▸ AIM: Show every line of the listing that contains the word "dimensions", copied in full. Case counts.

▸ Item-finding listing:
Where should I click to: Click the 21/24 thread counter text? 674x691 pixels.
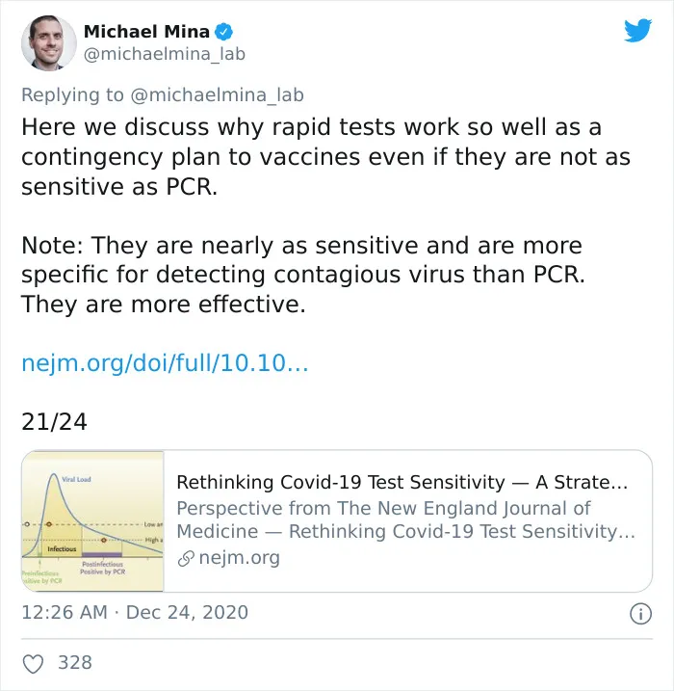54,422
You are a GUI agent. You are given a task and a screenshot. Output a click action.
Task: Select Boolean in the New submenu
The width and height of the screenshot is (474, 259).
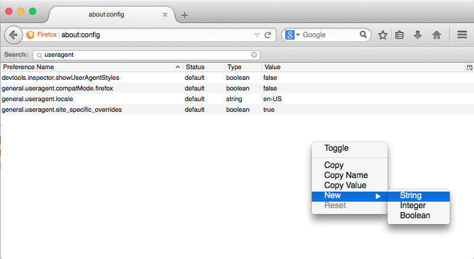(415, 216)
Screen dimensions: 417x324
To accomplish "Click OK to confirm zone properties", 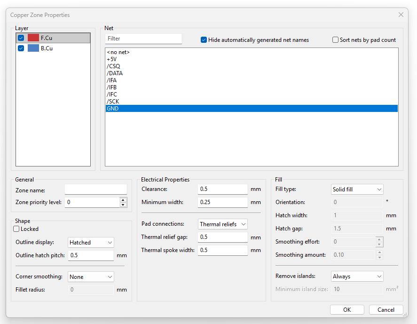I will pos(347,310).
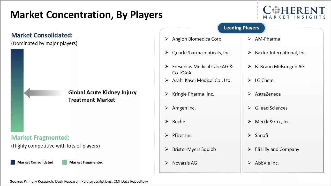The height and width of the screenshot is (186, 331).
Task: Select Gilead Sciences in the right column
Action: point(271,108)
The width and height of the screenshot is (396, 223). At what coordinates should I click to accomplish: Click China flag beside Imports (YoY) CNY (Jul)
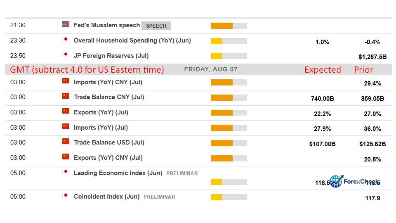(66, 81)
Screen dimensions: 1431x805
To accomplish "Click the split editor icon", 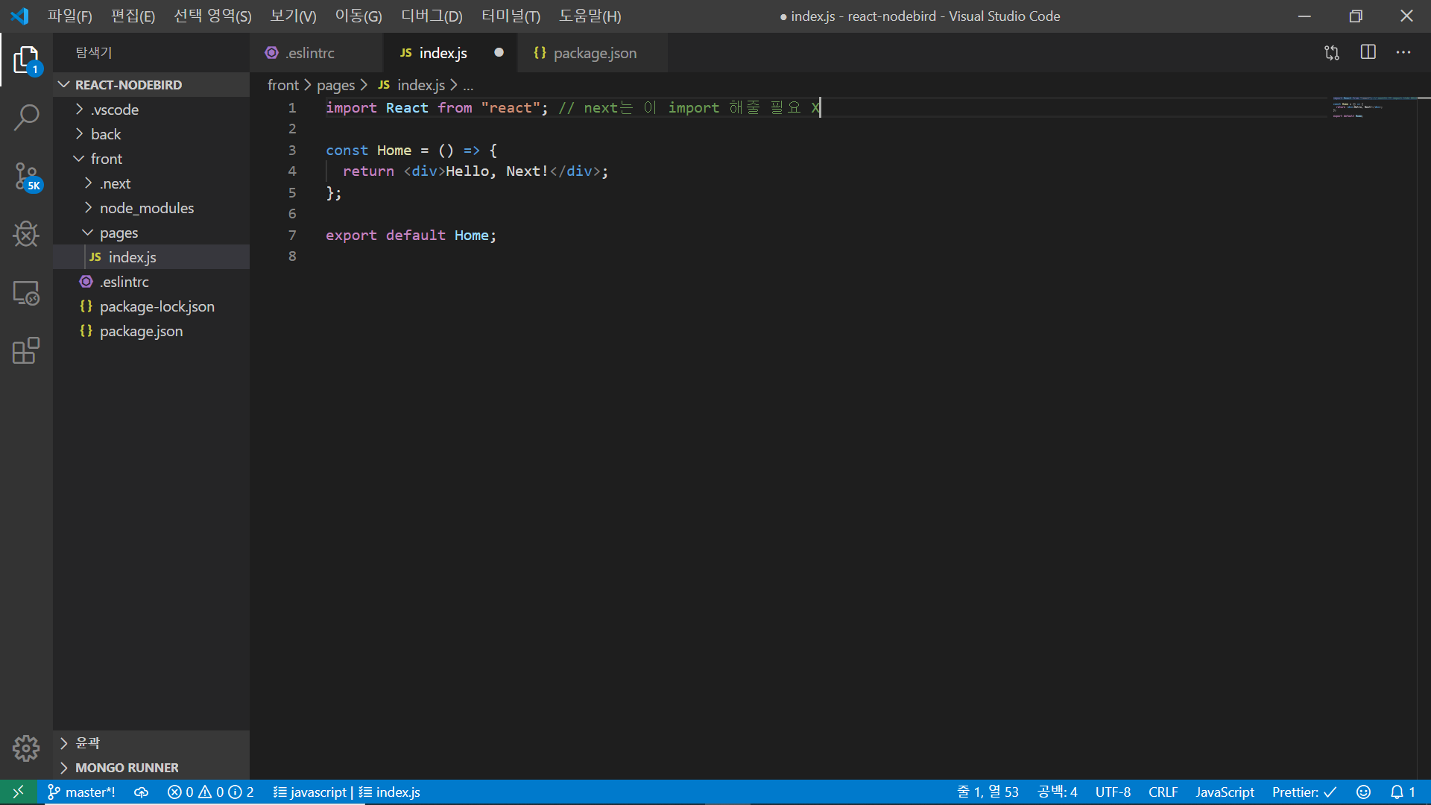I will (x=1368, y=52).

▸ RESPONSE:
Screen dimensions: 417x324
Screen dimensions: 1431x805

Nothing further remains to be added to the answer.